Thinking about Jones’ definition, I first thought it meant that urban photography is more than just architecture or cityscapes; that it must have the inclusion of people in the photographed environment. I thought about this for a while, trying to think which photo I might have, or might take, that fits this definition. But, then I started to think of looking at the function of architecture, the myriad structures that make up a cityscape, and realized that buildings, streets, signs, utilities all represent the adaptations of humans to their environment, the creation of something to fit a need. And then I thought of a photo that I took a few years ago that I’ve always liked.
When I travel to NYC, I always find my eye drawn to the numerous, old, faded brick ads, sometimes referred to as ghost signs, on the sides of buildings. While I will occasionally see ghost signs in my hometown, I live in a city where there wasn’t a tall building before the mid-70’s. Not only are newer buildings not typically constructed of brick, but zoning laws, billboards and electronic signs have made this kind of advertisement obsolete.
I am drawn as well to the water towers and tanks on top of the city buildings. This kind of small water tower is not something that you see in the midwest. Yet, they dot many urban skylines. They aren’t pretty to look at but like satellite dishes and electrical wires, they easily fade into the background of everyday life. With or without graffiti, with or without the peeling paint and rust spots, I find them fascinating structures.
While I don’t know that I can pinpoint what is it that fascinates me about these urban sights, I think it is more than the novelty of the signs and the urban ugliness of the water tanks. The signs represent a past function, sometimes of the building, sometimes just the faded significance of the signage. The water tanks are a necessity of urban living spaces. I have numerous photos of each. All of these photographs are cityscapes to me, all convey “urban”.
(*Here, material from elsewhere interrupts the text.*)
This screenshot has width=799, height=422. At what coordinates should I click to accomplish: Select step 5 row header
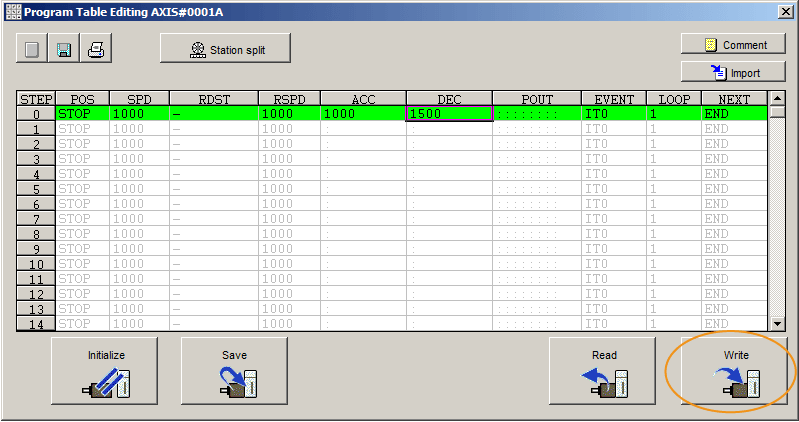click(36, 189)
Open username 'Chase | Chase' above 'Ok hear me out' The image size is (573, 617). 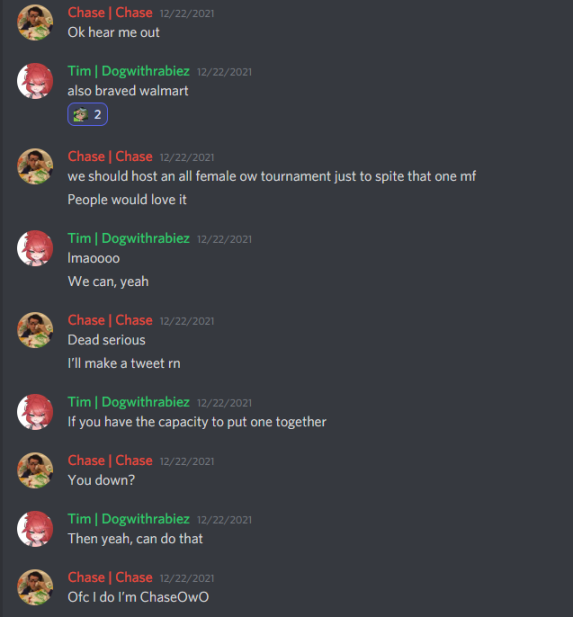tap(110, 13)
Since I also like photographing shadows, this photo seemed the ideal choice for this challenge: a water tower, a faded painted brickad, a shadow as the sun set behind me as I walked down 43rd Street. As I reviewed the set of photographs that accompanied this one, I recalled that I had originally started shooting the Westin Hotel on 8th Ave. I like the purple, steel-blue, and turquoise windows on the northwestern side of this new building. Once I realized that the ghost sign was in the corner of the frame, I repositioned my camera to take a much more interesting photo. Maybe some day when I’m back in New York, I’ll take photos of the colorful Westin that I’ll share on this site.